start Given records

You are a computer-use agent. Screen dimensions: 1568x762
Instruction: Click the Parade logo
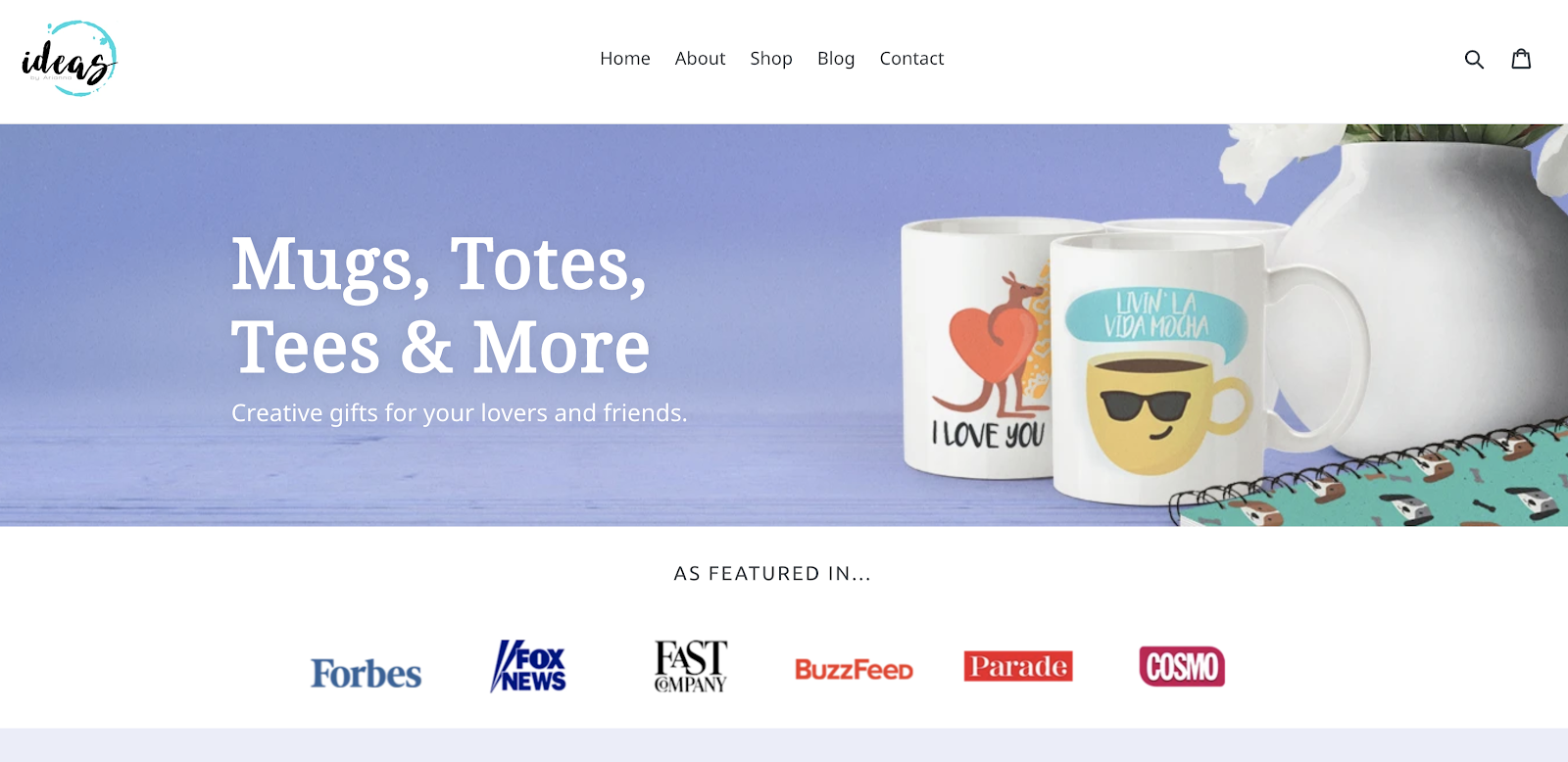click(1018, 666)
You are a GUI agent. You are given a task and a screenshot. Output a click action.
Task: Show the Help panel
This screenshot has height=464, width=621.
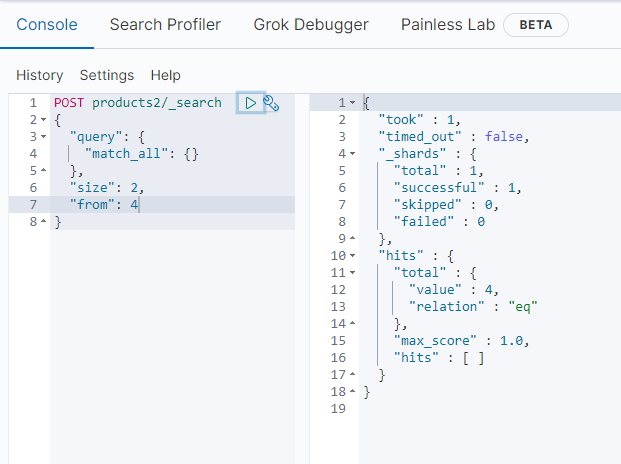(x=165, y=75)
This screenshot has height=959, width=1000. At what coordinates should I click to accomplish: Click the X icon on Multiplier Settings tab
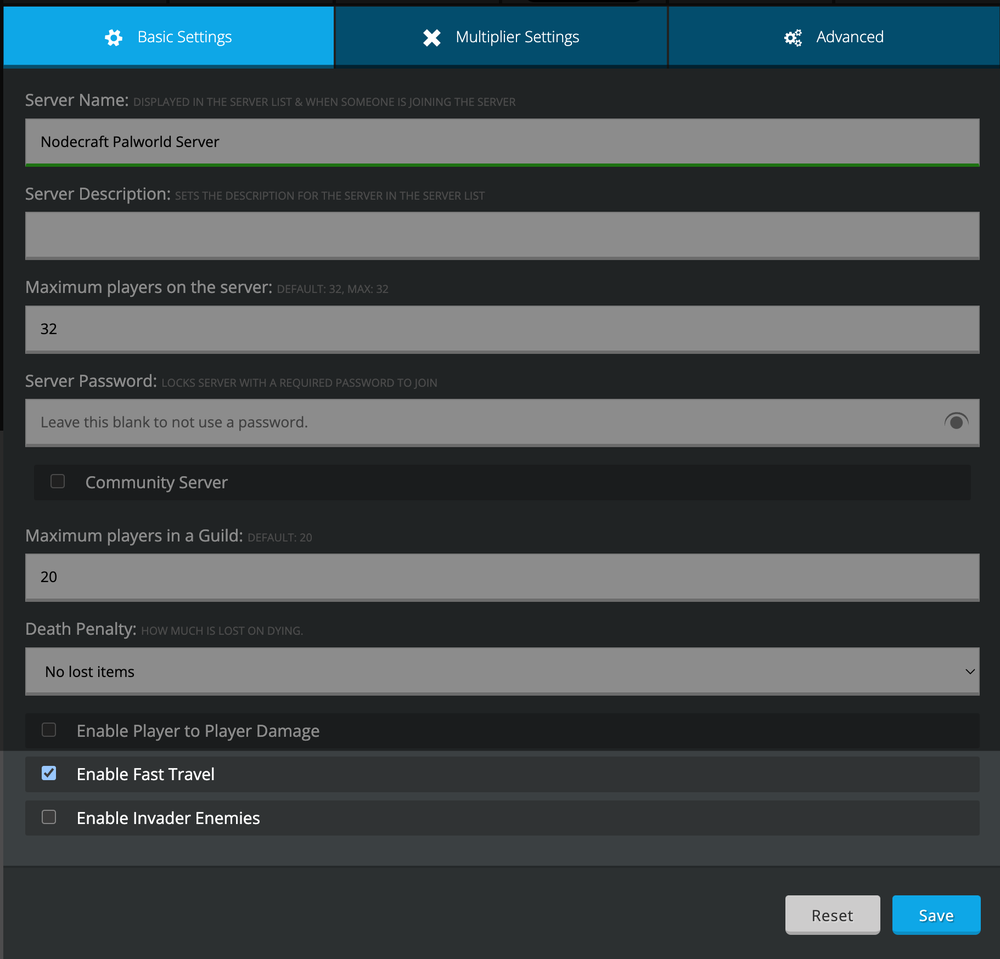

end Given records

Description of the task:
Reproduce every line of the listing above word for word, leaving out the pictures.

Solved exercise:
You are a computer-use agent. Screen dimensions: 1568x762
Instruction: Click the Parade logo
click(1018, 666)
You are a GUI agent. You are given a task and a screenshot. Output a click action.
Task: Show the Help panel
This screenshot has height=464, width=621.
(x=165, y=75)
This screenshot has height=959, width=1000. At what coordinates should I click to accomplish: Click the X icon on Multiplier Settings tab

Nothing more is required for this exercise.